Though their system, called MATH, was first revealed in the March 2013 issue of Oral Oncology, the paper was nonetheless limited in proving its efficacy.
In the current study, however, the investigators were able to prove that MATH is capable of predicting patients’ survival rates more accurately than any other previous predictions based on all other risk factors the researchers examined.
“Our results have important implications for the future of oncology care,” Rocco said in a press release about the discovery. “MATH offers a simple, quantitative way to test hypotheses about intratumor genetic heterogeneity, including the likelihood that targeted therapy will succeed.”
This was most true in the cases of patients treated with chemotherapy, perhaps reflecting a greater likelihood that highly heterogeneous tumors contain treatment-resistant cells, according to Edmund Mroz of the MGH Center for Cancer Research and lead author on the study.

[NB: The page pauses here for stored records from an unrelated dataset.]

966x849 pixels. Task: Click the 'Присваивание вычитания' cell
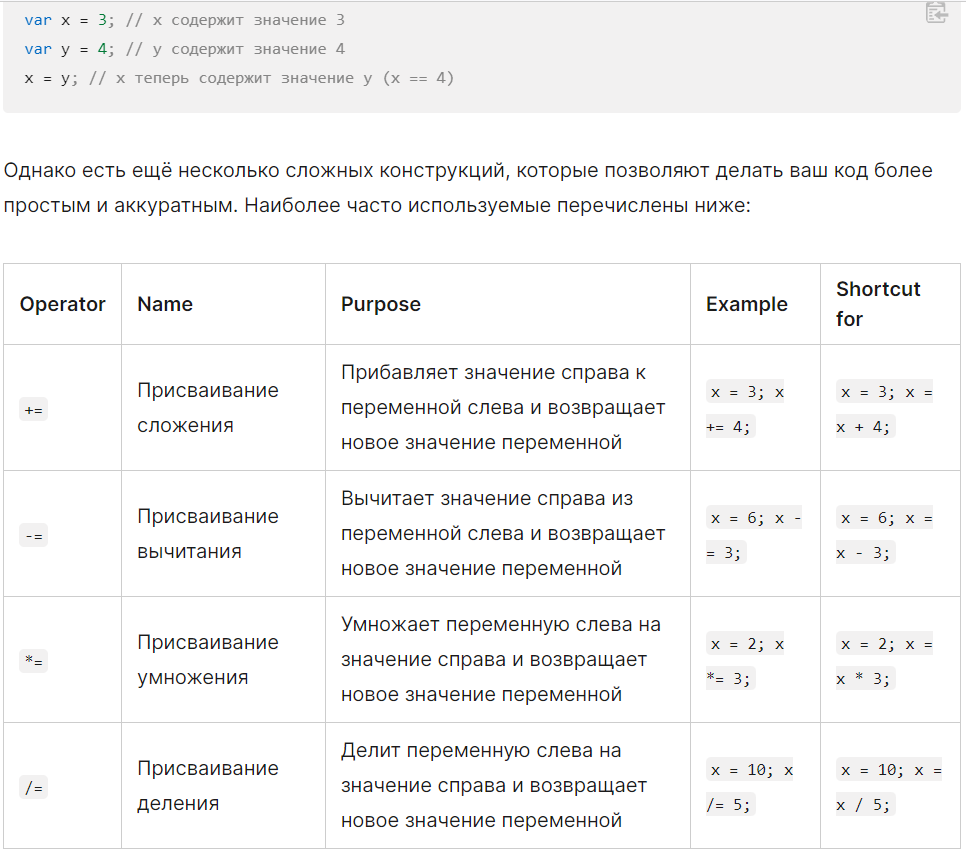208,534
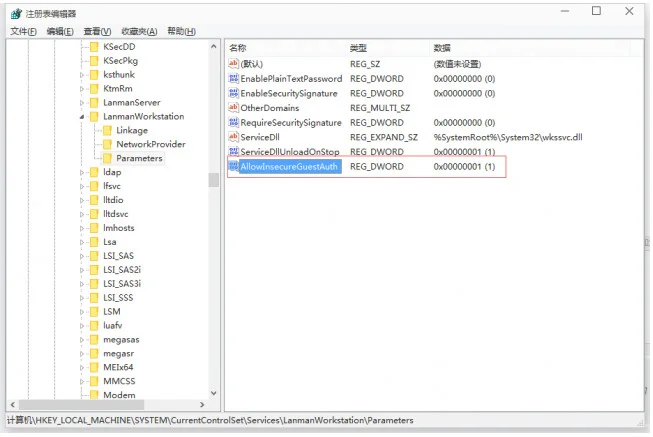Expand the LanmanServer tree node
The image size is (653, 437).
[81, 103]

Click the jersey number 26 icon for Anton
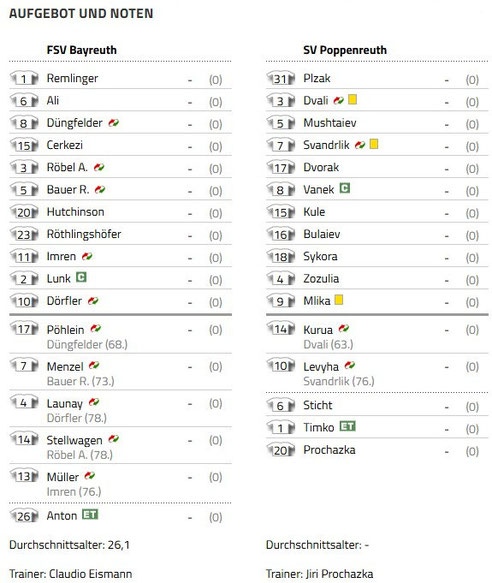[x=24, y=516]
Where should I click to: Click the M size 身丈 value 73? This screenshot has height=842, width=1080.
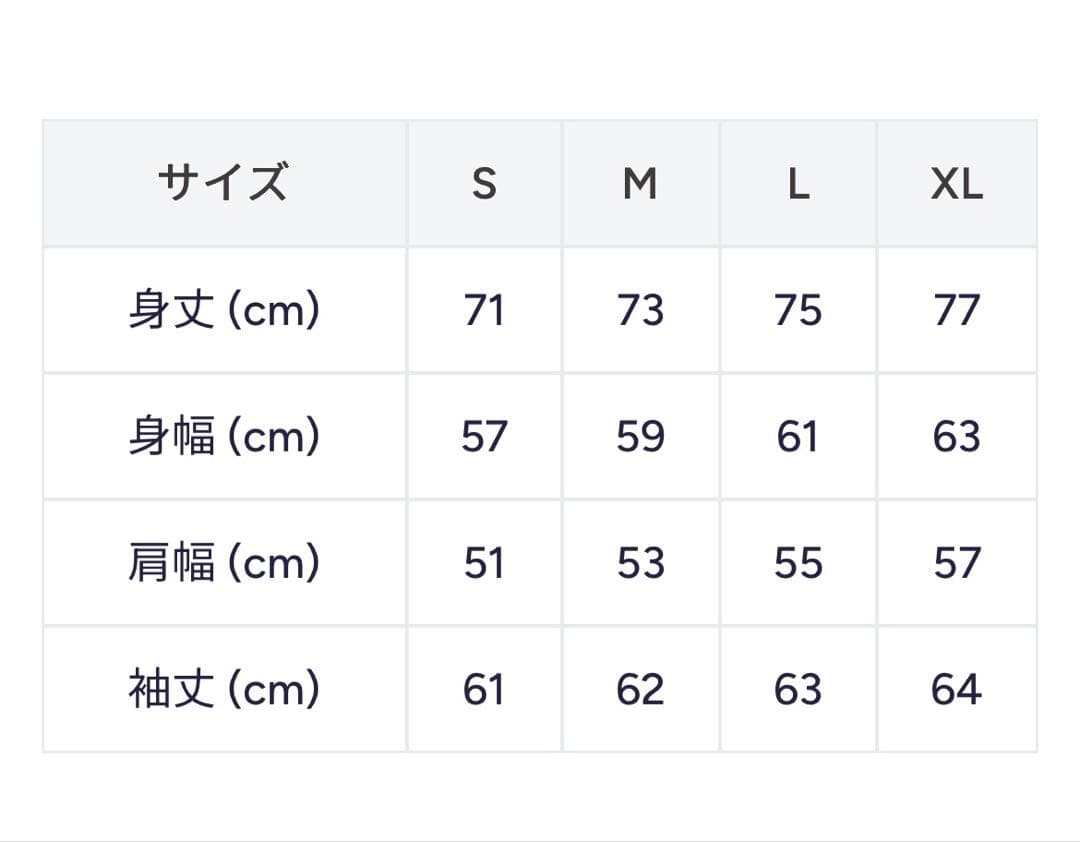[640, 310]
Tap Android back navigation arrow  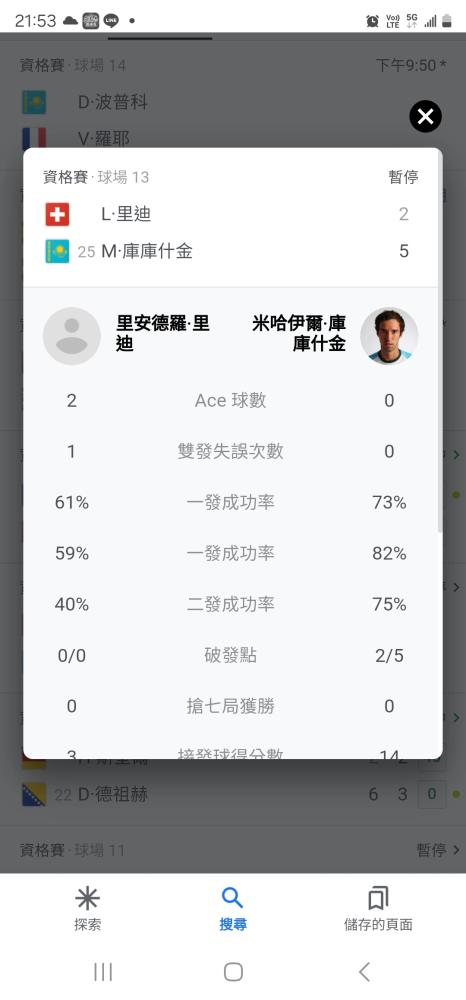click(x=364, y=972)
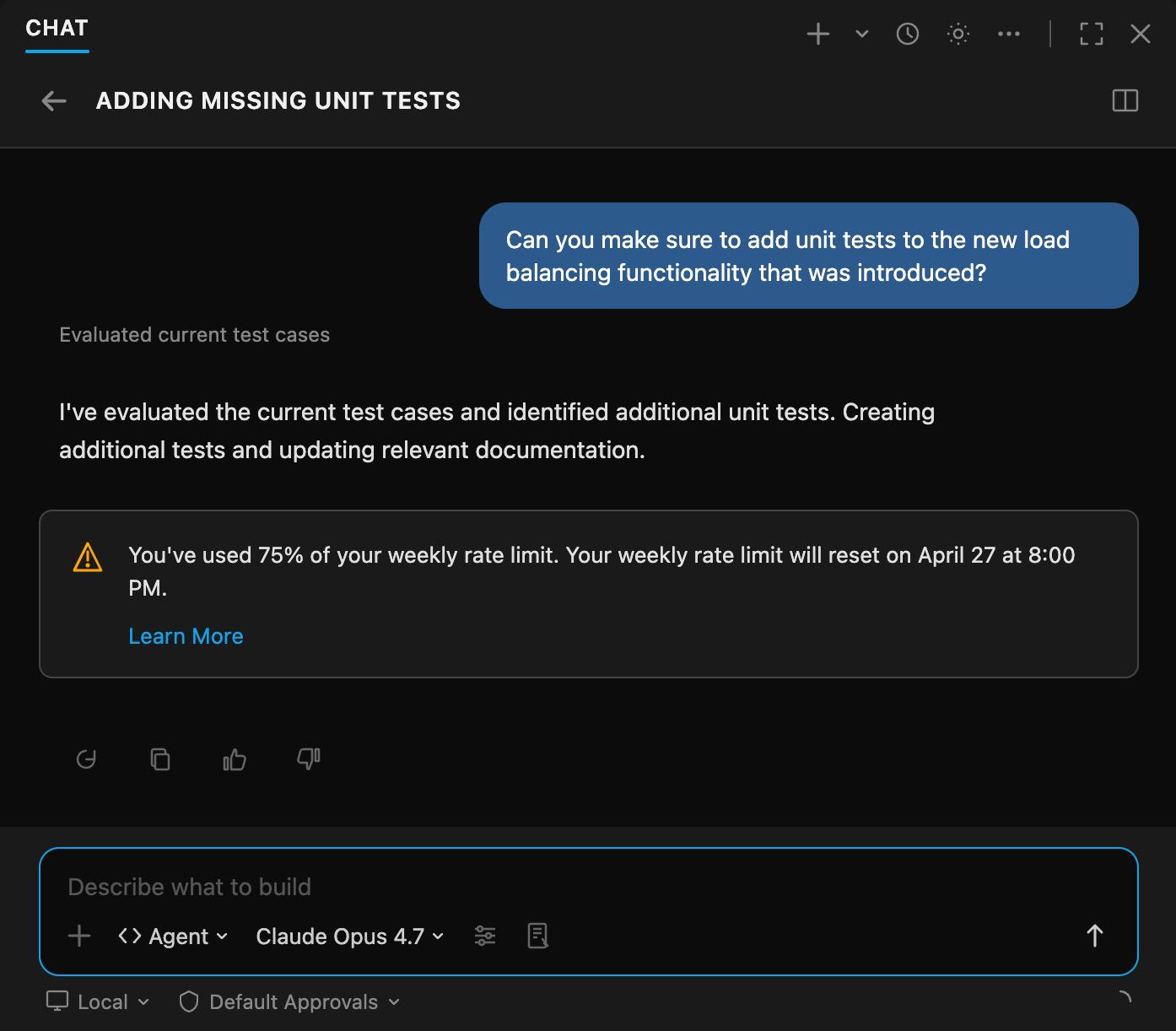Open the more options ellipsis menu
Viewport: 1176px width, 1031px height.
click(x=1009, y=34)
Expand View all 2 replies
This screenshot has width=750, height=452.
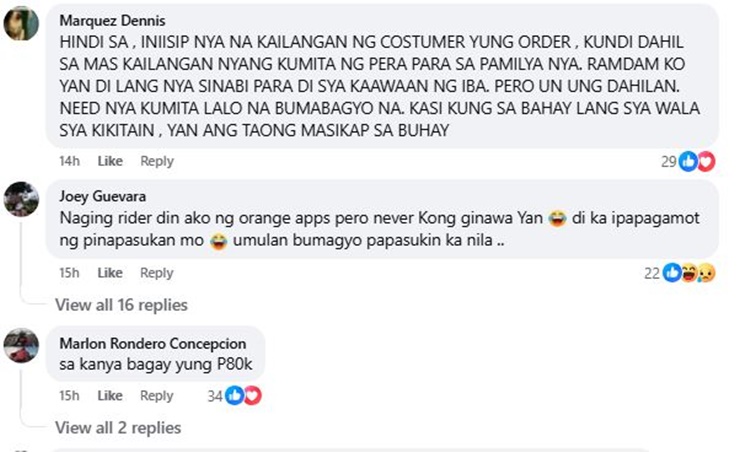click(118, 428)
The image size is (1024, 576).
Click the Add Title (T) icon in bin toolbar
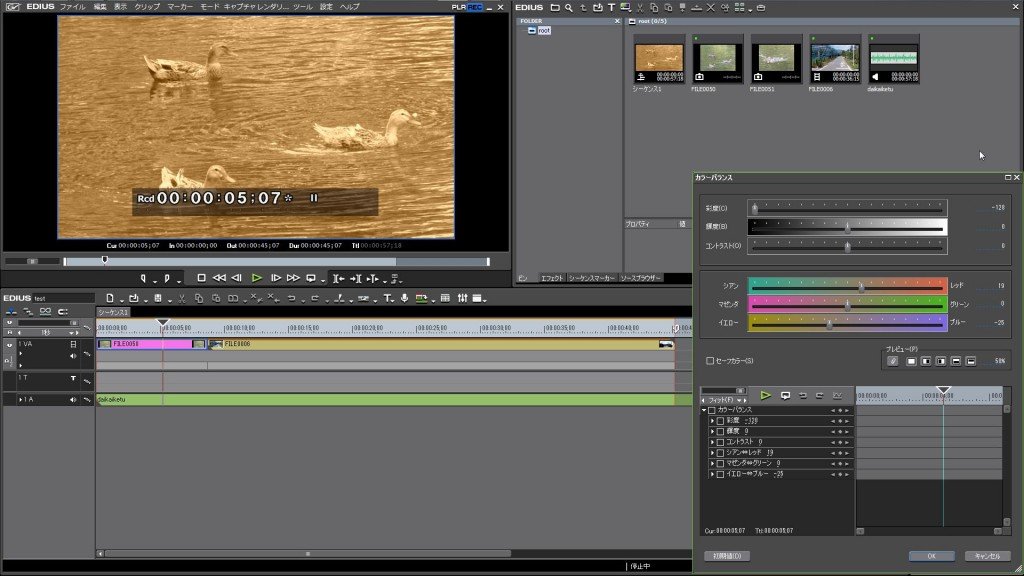(611, 8)
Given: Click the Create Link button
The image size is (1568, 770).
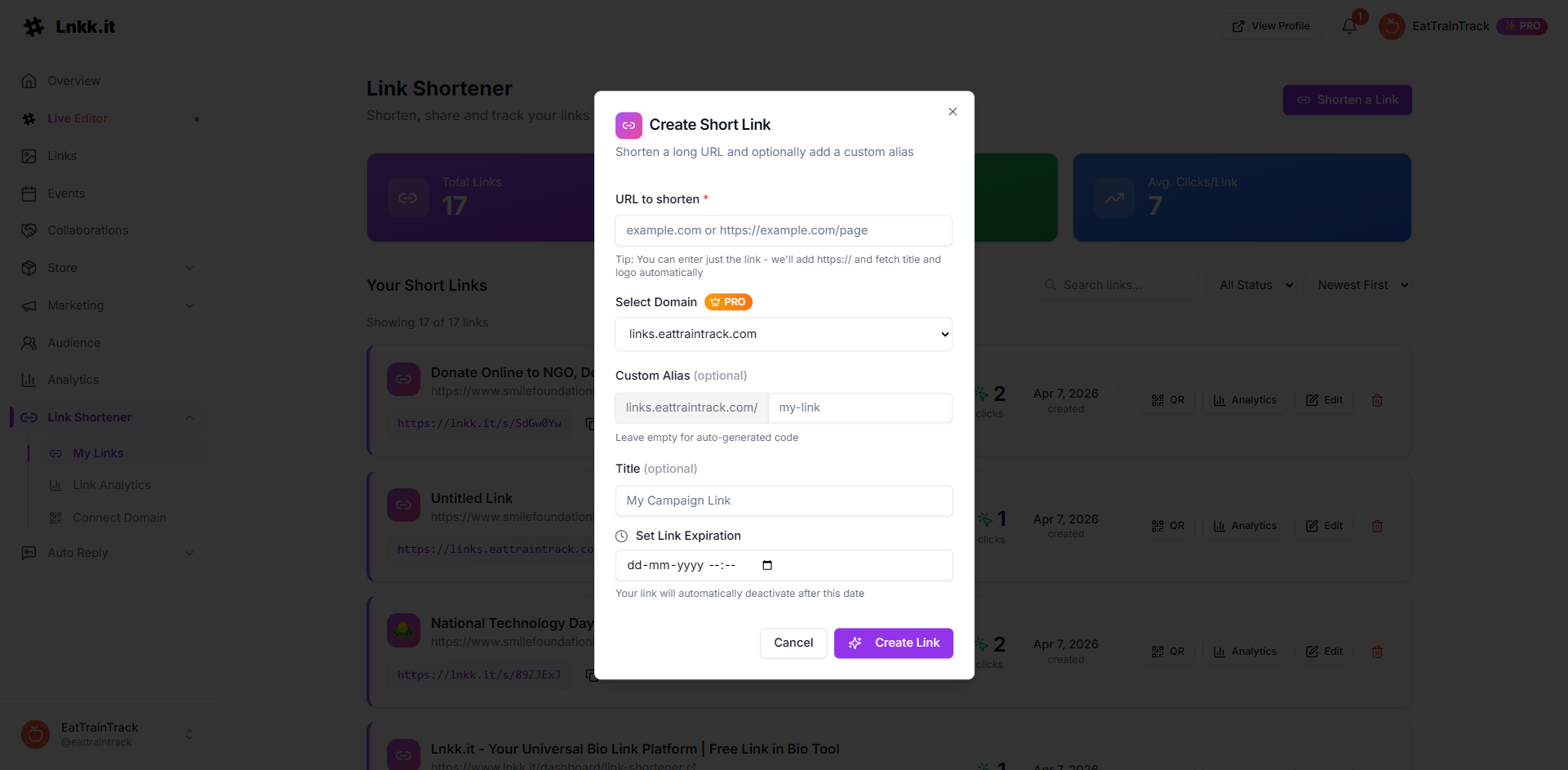Looking at the screenshot, I should 893,643.
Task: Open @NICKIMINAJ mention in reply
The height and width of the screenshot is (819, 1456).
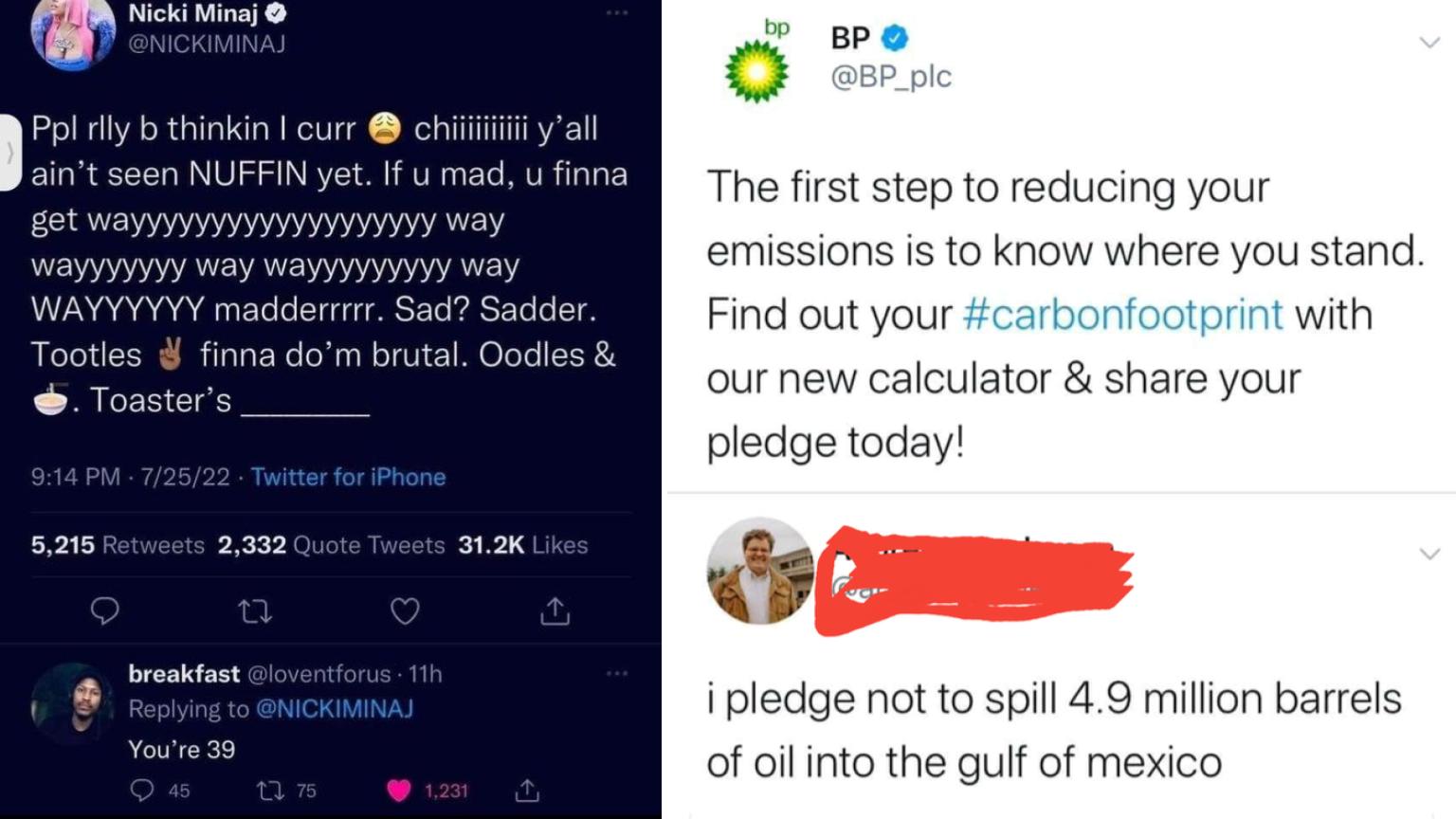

Moreover, Mroz noted that what appears to reduce the chance of survival are the subgroups of cells with different mutations within a tumor rather than the process of mutation itself.
“If all the tumor cells have gone through the same series of mutations, a single treatment might be able to kill them all,” he said. “But if there are subgroups with different sets of mutations, one subgroup might be resistant to one type of treatment, while another subgroup might resist a different therapy.”
In fact, one day, Mroz believes their findings could affect the level of treatment a patient receives, including more aggressive therapies for those who receive higher MATH values upon examination versus more standard therapies for those with lower values.